NHL’s Panthers fire interim coach Peter Horachek

SUNRISE, Fla. — With a relatively young team, Florida Panthers general manager Dale Tallon is of the belief that the club needs an experienced coach behind the bench.

And with that, Peter Horachek’s time as interim coach is over.

The Panthers fired Horachek on Tuesday, after Florida went 26-36-4 under him this past season. Horachek had no previous NHL coaching experience before replacing Kevin Dineen on Nov. 8 and while Tallon lauded the interim coach’s work with the club, he simply thinks that a change in direction is needed.

“We just felt as a group that it wasn’t quite the right fit with the direction that we’re headed in,” Tallon said.

Tallon said there’s no timetable for finding a new coach, other than that the team wants to make a hire before the draft in late June. He said Peter Laviolette — who was fired by the Philadelphia Flyers after only three games of this season — is on his list of candidates, and there’s also speculation that he could target former Nashville coach Barry Trotz.

“We’re going to interview every possible candidate and take our time and make the right decision,” Tallon said.

Horachek had been the coach of Florida’s AHL affiliate in San Antonio before being summoned to lead the Panthers. Tallon said Horachek will not remain with the organization in any capacity. The team will urge the next coach to keep assistant coaches John Madden and Brian Skrudland, both of whom Tallon has in high regard.

Horachek’s fate was decided in the last few days and he accepted the move when told Tuesday in a “classy” manner, Tallon said.

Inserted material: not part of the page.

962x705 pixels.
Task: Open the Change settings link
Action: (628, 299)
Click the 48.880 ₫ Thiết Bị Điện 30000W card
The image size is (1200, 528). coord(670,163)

The coaching decision is one of many changes for the Panthers in recent months, with more moves coming. The team was bought last fall by New York businessman Vincent Viola, had a change in the executive ranks when Michael Yormark left as team president earlier this year, and the Panthers brought back longtime fan favorite Roberto Luongo late in this season.

Plus, the team has stockpiled plenty of picks in the next two drafts and won the right to draft No. 1 overall this year.

“We’re not starting over,” Tallon said. “We’ve got a lot of young players on our team now, we’ll have a few more added each year as we move forward and now we have to surround them with the right NHL players and pieces that we will attack in free agency or by trading some of these assets that we have.”

The Panthers have had seven different coaches in their last 10 seasons, with Dineen the only one in the group to take Florida to the playoffs. And the next coach will be Tallon’s third since he took over in Florida.

He’s hoping history repeats itself with this move. Tallon was most recently the GM in Chicago and his third coach there was Joel Quenneville — who led the Blackhawks to Stanley Cup titles in 2010 and 2013.

“It took me three in Chicago to get it right,” Tallon said. “So it’s not an easy task. It’s all about getting it right. Yeah, it’s important. That’s why we’re going to take our time and really investigate and interview various candidates and do our homework and try to get the right fit.”

Florida finished with the second-lowest point total in the NHL this season and missed the playoffs for the 12th time in 13 seasons. The Panthers last won a playoff series in 1996, the year they lost to Colorado in the Stanley Cup finals.

“He did a good job,” Tallon said of Horachek. “He came in a worked hard and tried to turn things around in a hurry.”

Florida ranked 29th in the 30-team NHL in goals scored this season, plus were abysmal on special teams. The Panthers ranked last in the league with a 10 percent power-play success rate — the worst percentage posted by any team since 2000-01 — along with a 76 percent penalty-kill rate.

The Panthers were out of the playoff race early once again, finishing 27 points out of the eighth and last postseason spot in the Eastern Conference.